* _SOURCE INFORMATION_:
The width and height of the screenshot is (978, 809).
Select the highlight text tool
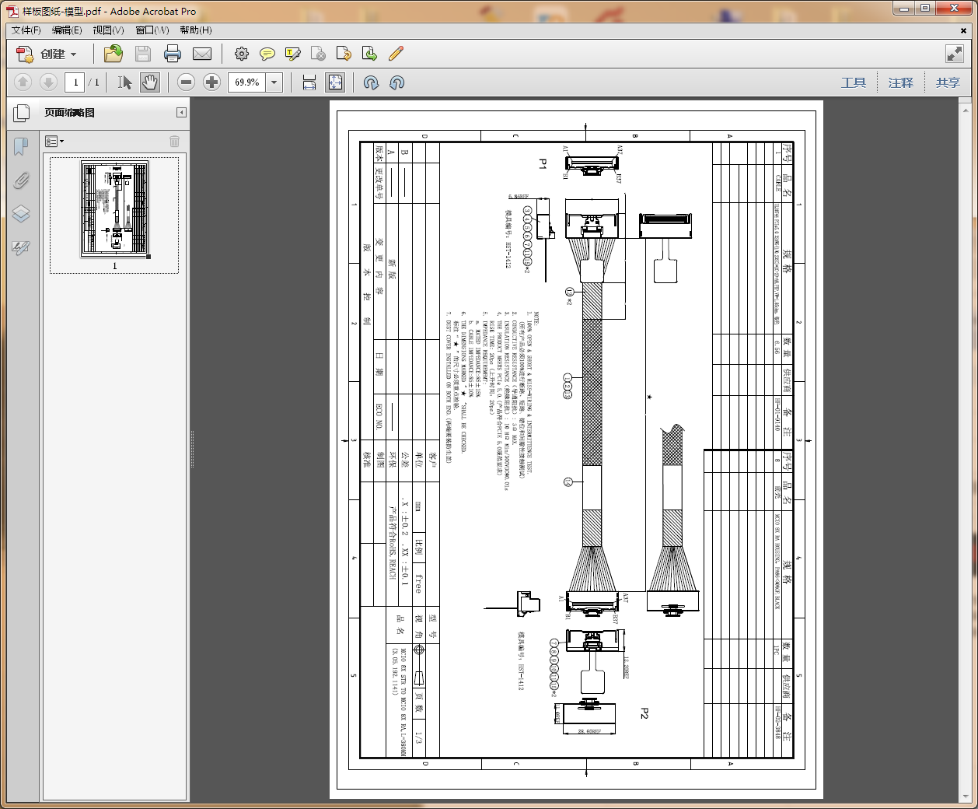[293, 54]
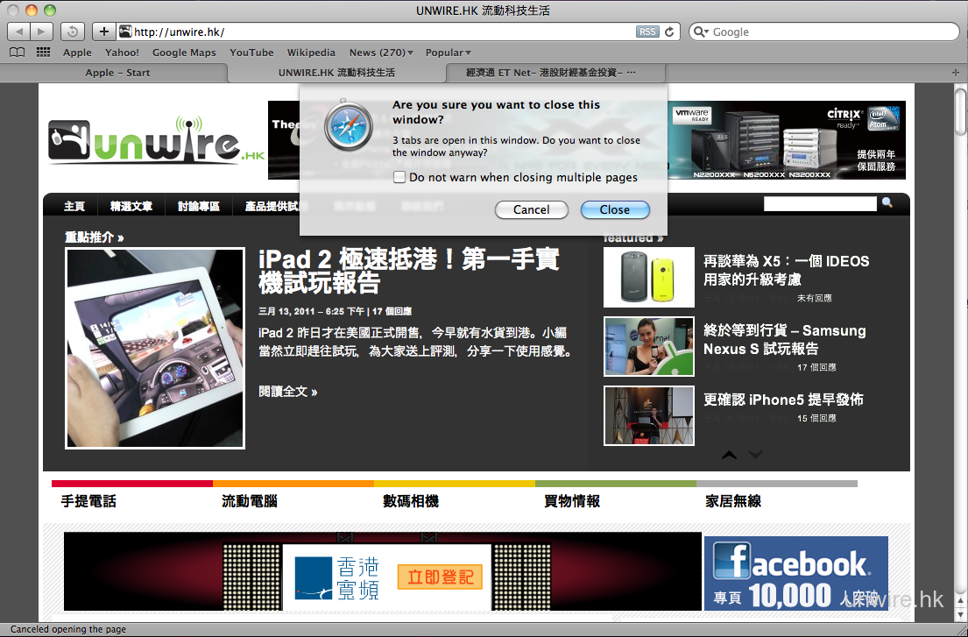Image resolution: width=968 pixels, height=637 pixels.
Task: Open Google search engine chooser dropdown
Action: [x=701, y=32]
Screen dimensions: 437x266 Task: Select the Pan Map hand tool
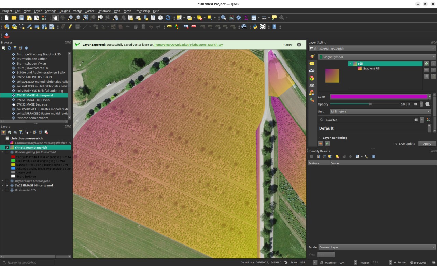click(x=55, y=18)
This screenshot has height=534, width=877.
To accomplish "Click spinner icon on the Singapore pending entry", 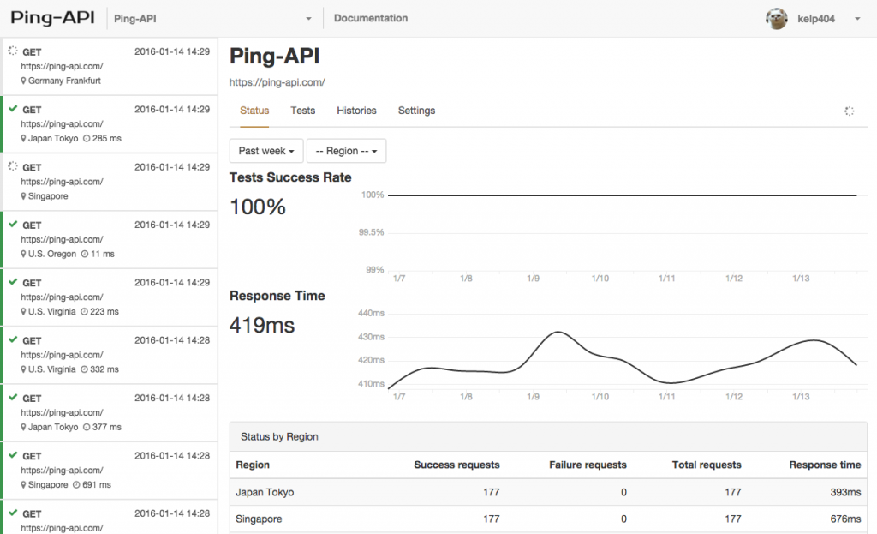I will 13,166.
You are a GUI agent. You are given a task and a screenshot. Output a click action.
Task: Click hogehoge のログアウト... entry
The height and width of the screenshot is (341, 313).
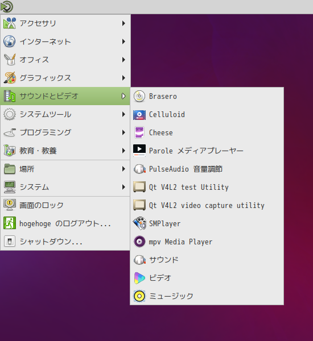tap(65, 223)
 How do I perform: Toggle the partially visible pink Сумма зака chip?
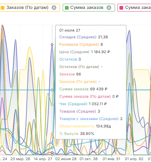pos(134,8)
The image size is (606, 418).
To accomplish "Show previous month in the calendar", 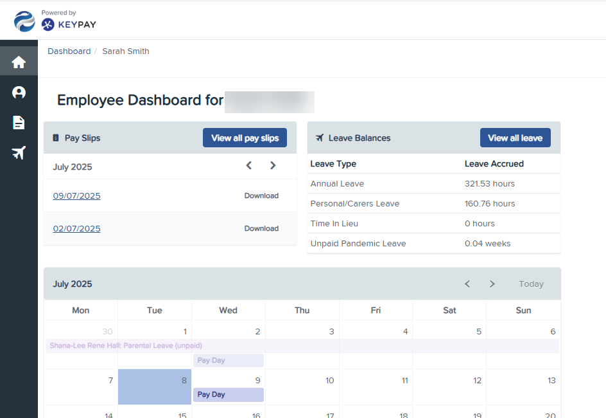I will click(467, 284).
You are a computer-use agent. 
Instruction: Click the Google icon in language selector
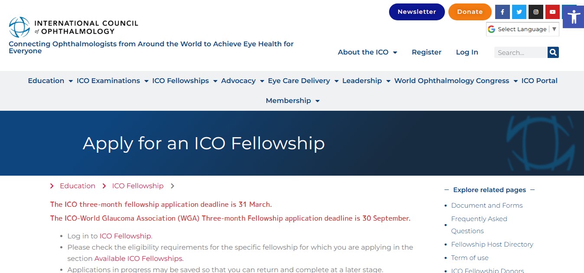(491, 29)
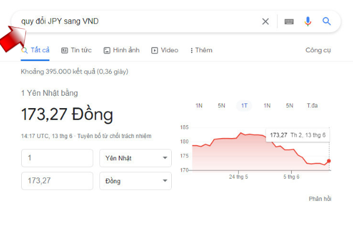Select the T.đa maximum chart range
The width and height of the screenshot is (353, 235).
(312, 106)
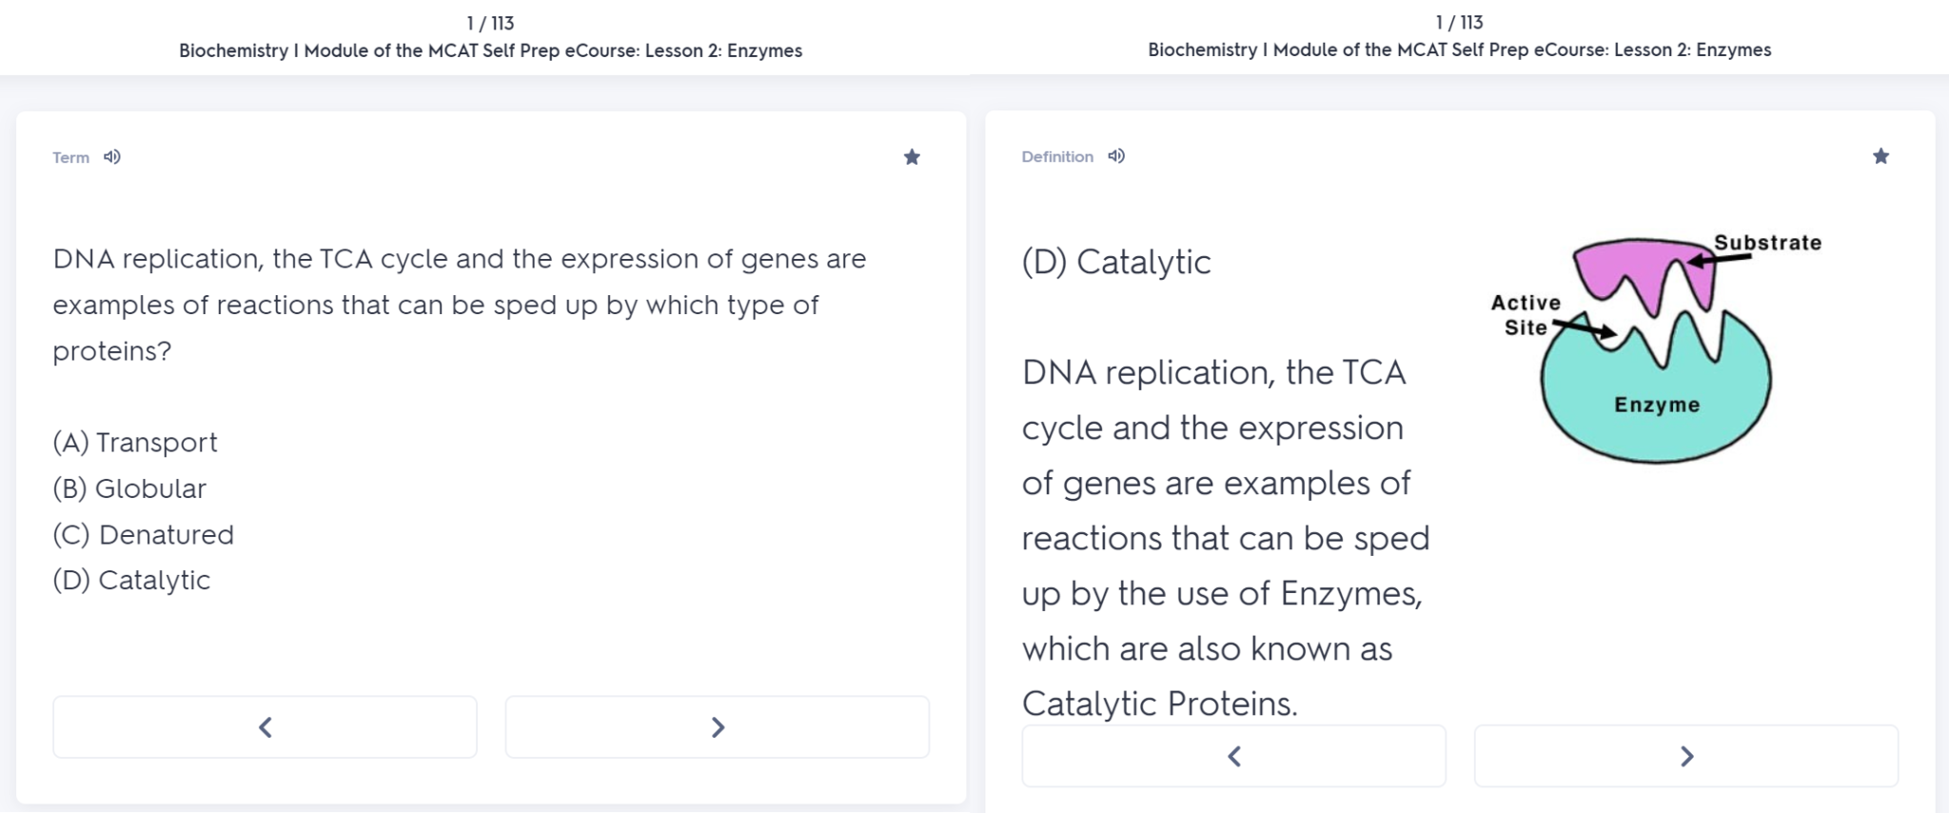Click the 1 / 113 counter on left
Image resolution: width=1949 pixels, height=813 pixels.
(x=490, y=23)
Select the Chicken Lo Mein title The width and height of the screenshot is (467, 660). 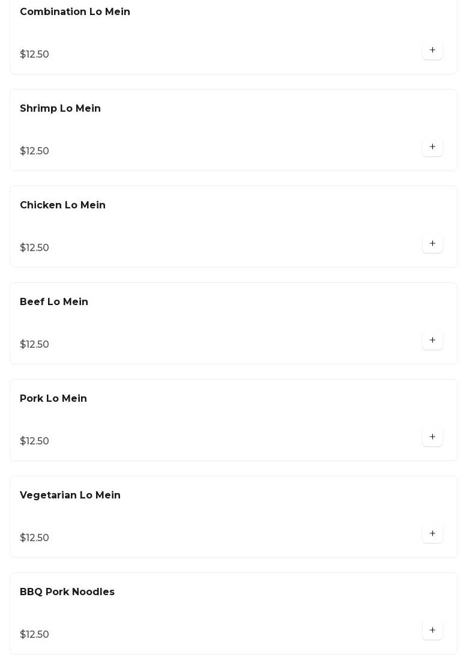pyautogui.click(x=62, y=205)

* _WHAT IS NEEDED_:
Determine which lines above include the word "agent", and report those lines in full.

* _TASK RESPONSE_:
You are a GUI agent. You are given a task and a screenshot. Output a click action.
You are a computer-use agent. 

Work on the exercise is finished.